WHAT TO PRODUCE: Set down exactly the lines running from the one with "You are a computer-use" to the last line of the listing below, both included, and skip every picture.

DATA EXTRACTS:
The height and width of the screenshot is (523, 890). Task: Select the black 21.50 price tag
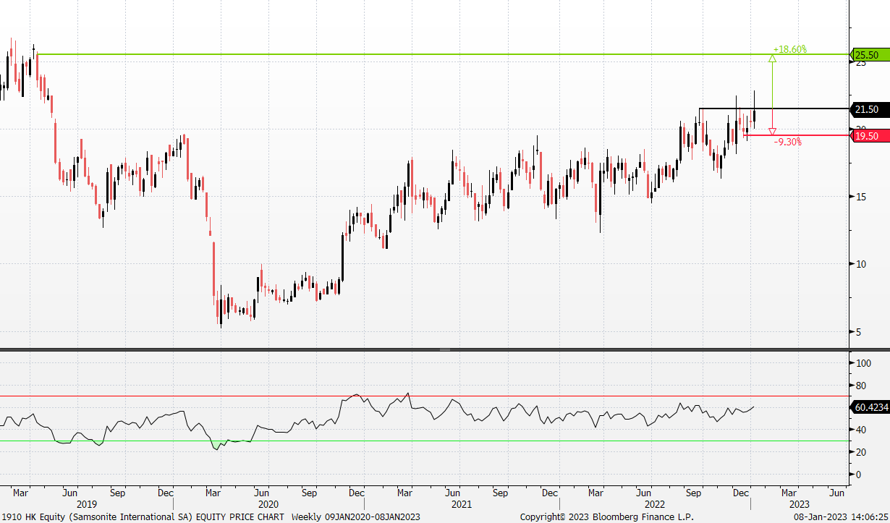(868, 109)
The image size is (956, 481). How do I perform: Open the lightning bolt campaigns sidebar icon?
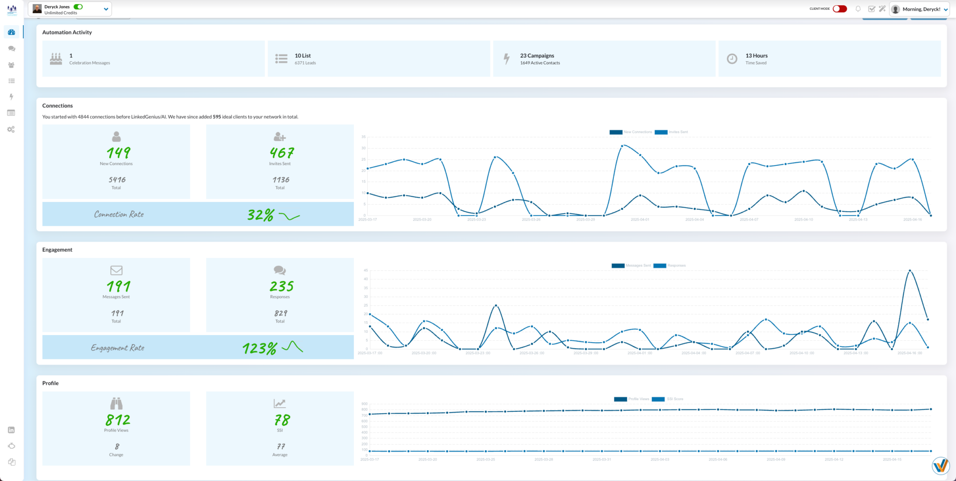click(x=12, y=97)
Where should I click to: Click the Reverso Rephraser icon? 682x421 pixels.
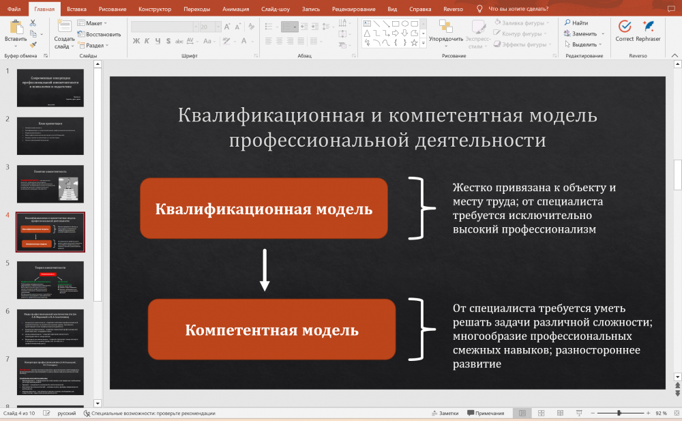tap(649, 27)
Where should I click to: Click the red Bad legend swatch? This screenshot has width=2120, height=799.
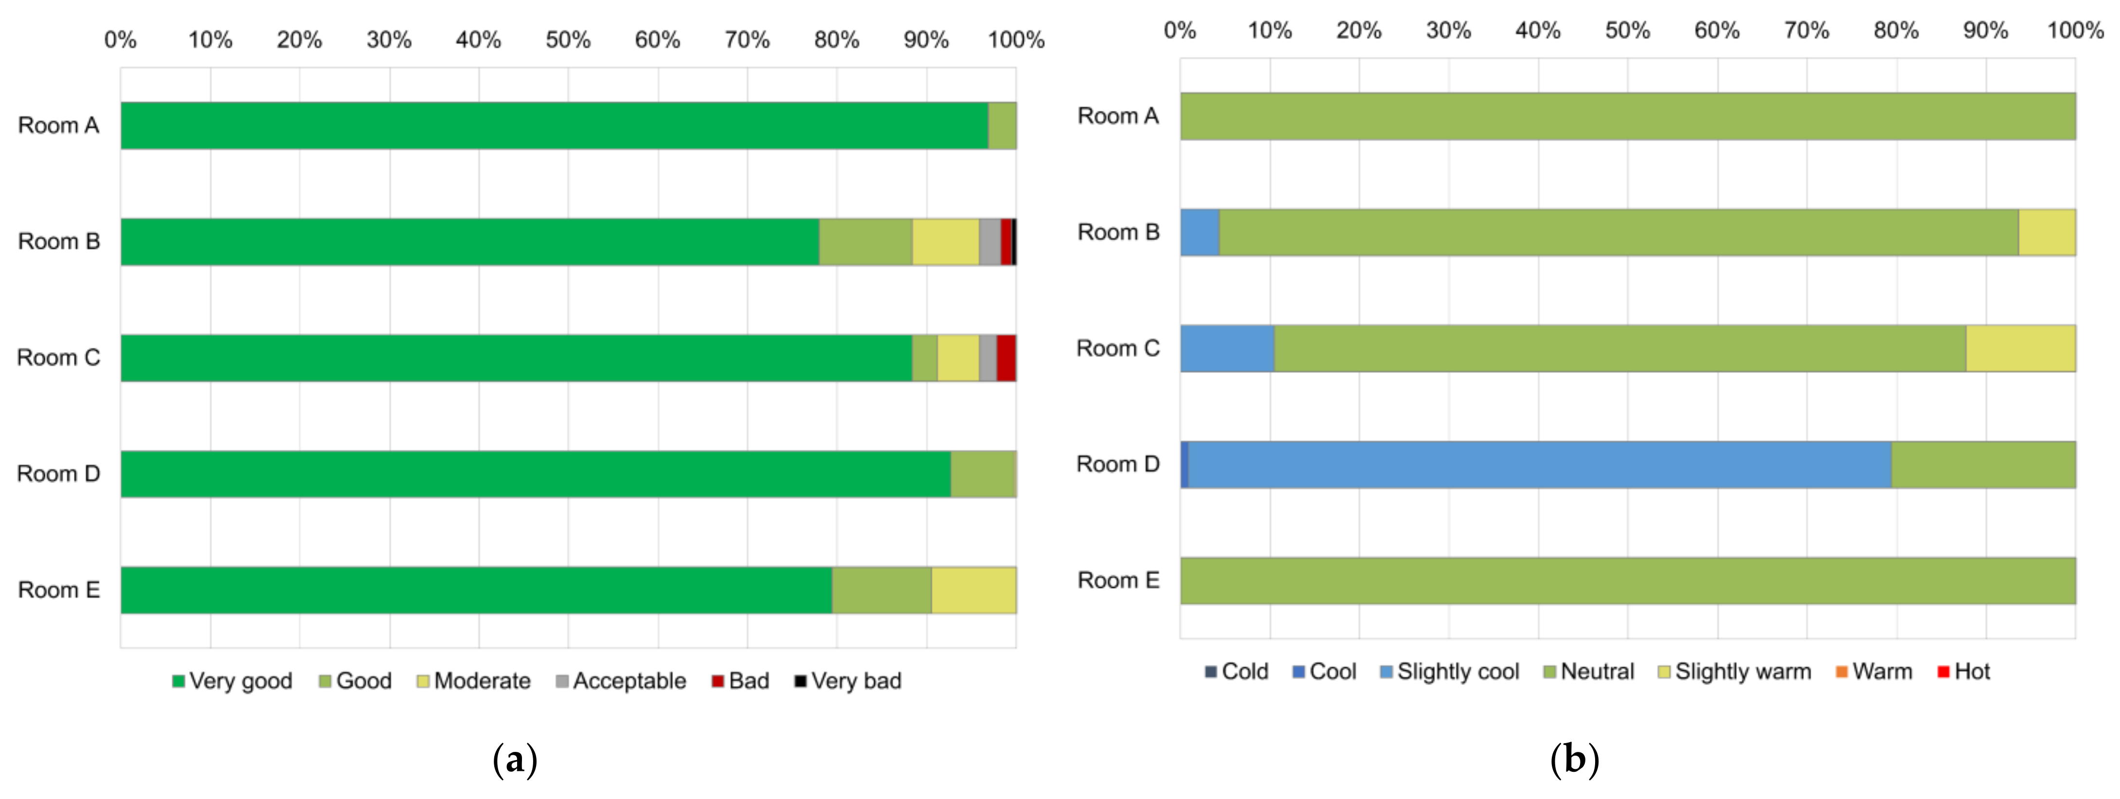[718, 681]
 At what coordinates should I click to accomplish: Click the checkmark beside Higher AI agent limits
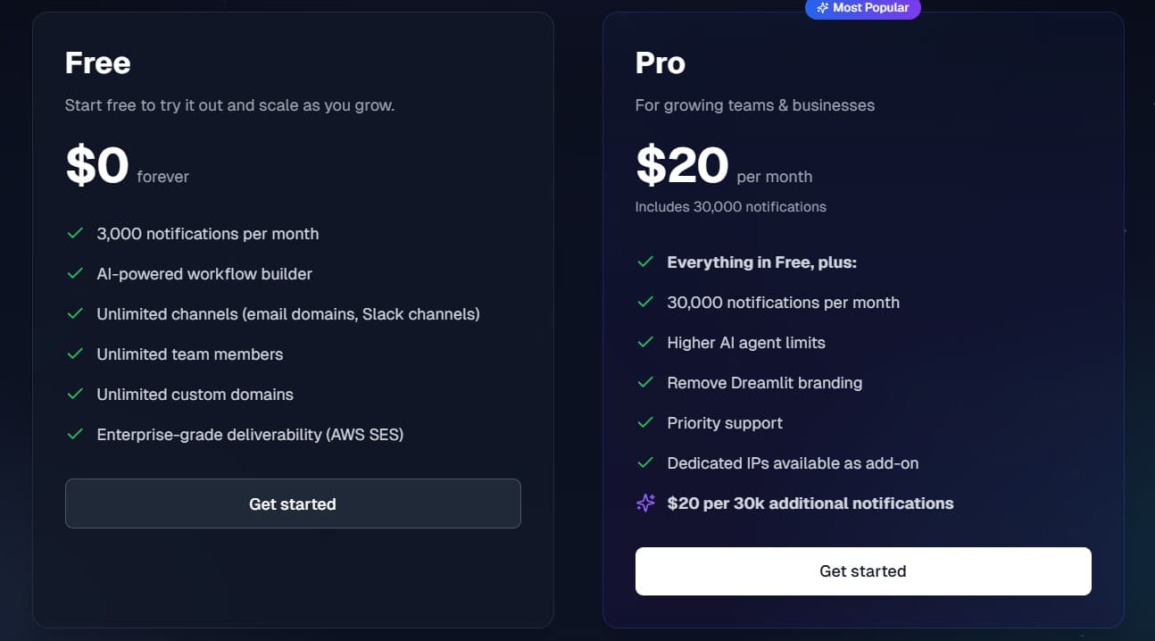coord(646,342)
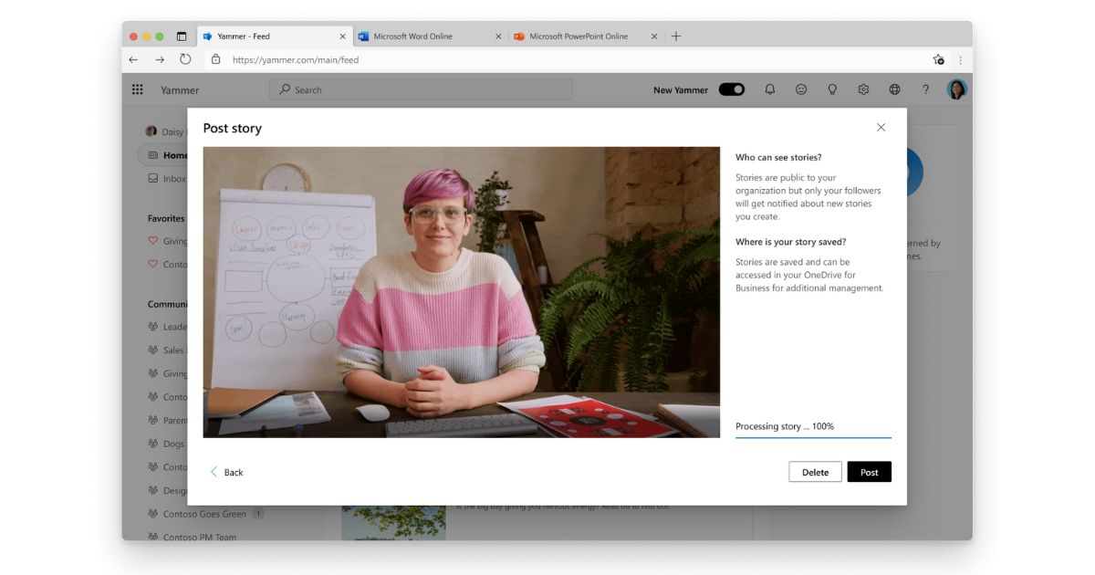
Task: Open a new browser tab
Action: click(676, 37)
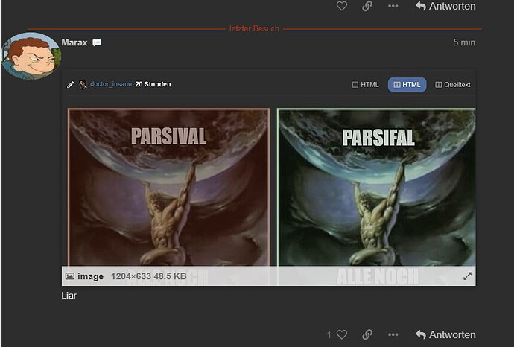The image size is (514, 347).
Task: Like Marax's post with the heart
Action: (342, 334)

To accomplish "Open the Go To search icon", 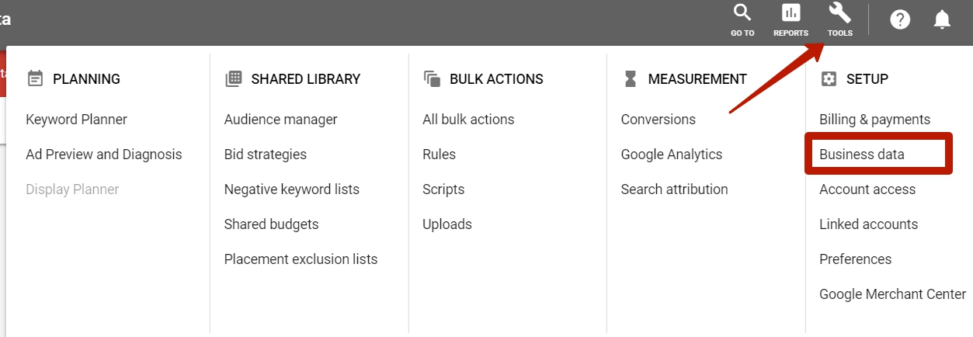I will coord(742,12).
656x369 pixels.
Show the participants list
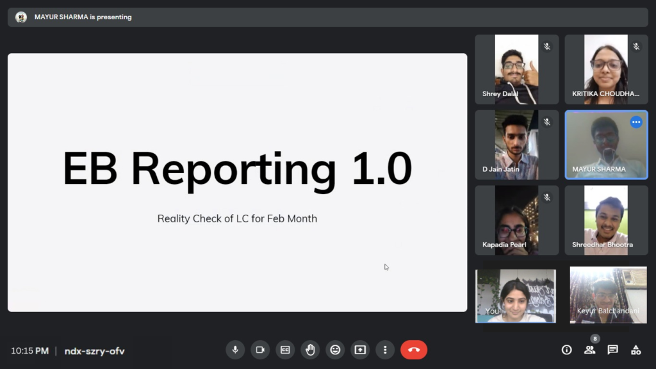[x=589, y=350]
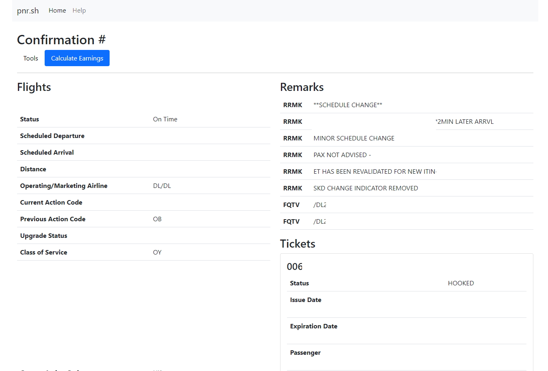Click the Confirmation # heading
548x371 pixels.
61,40
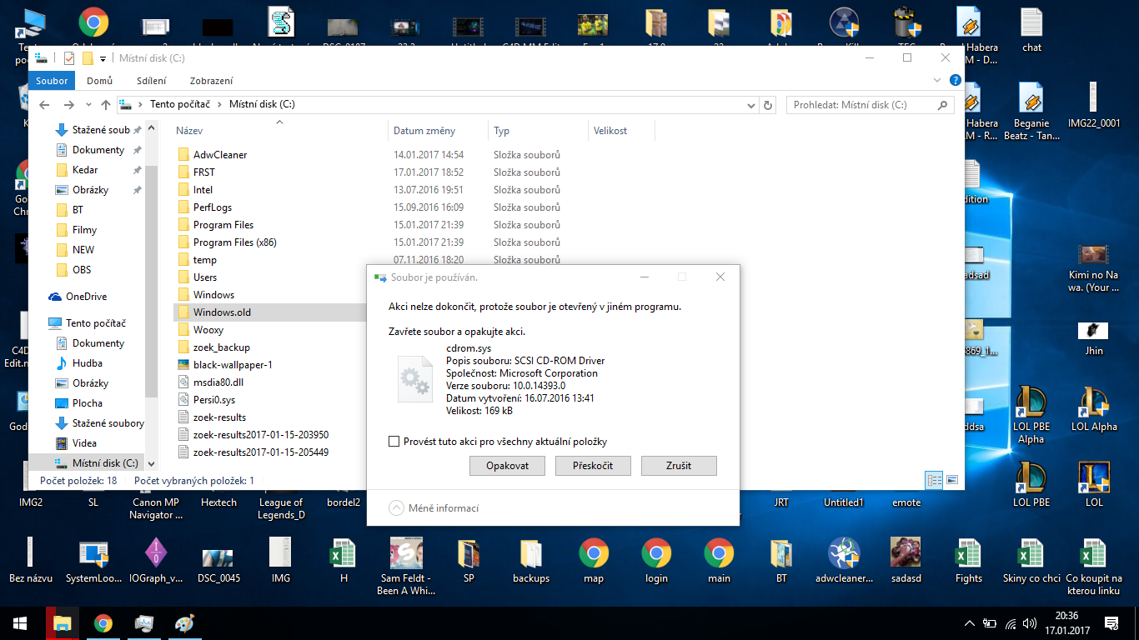Switch to large thumbnails view icon
The width and height of the screenshot is (1139, 640).
[951, 480]
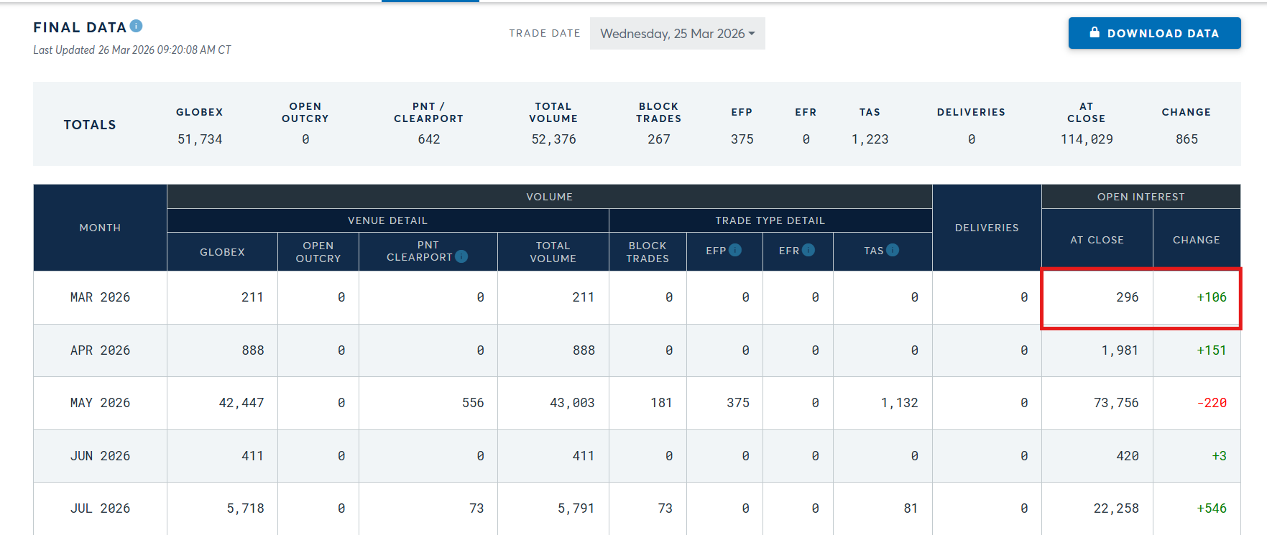
Task: Click the MAY 2026 month cell
Action: (100, 403)
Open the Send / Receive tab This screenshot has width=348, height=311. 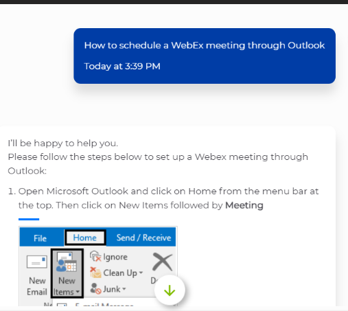[x=143, y=238]
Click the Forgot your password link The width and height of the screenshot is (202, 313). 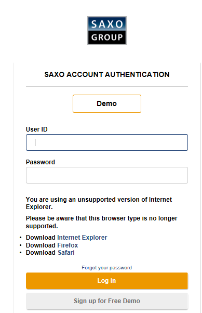(106, 267)
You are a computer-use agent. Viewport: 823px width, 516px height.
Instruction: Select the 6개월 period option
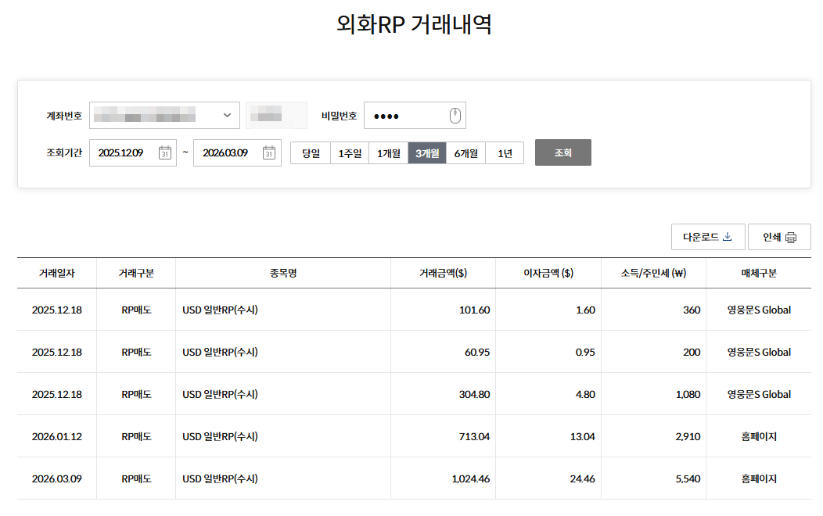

REPLY:
You are a computer-use agent. Viewport: 823px width, 516px height.
Instruction: Select the 6개월 period option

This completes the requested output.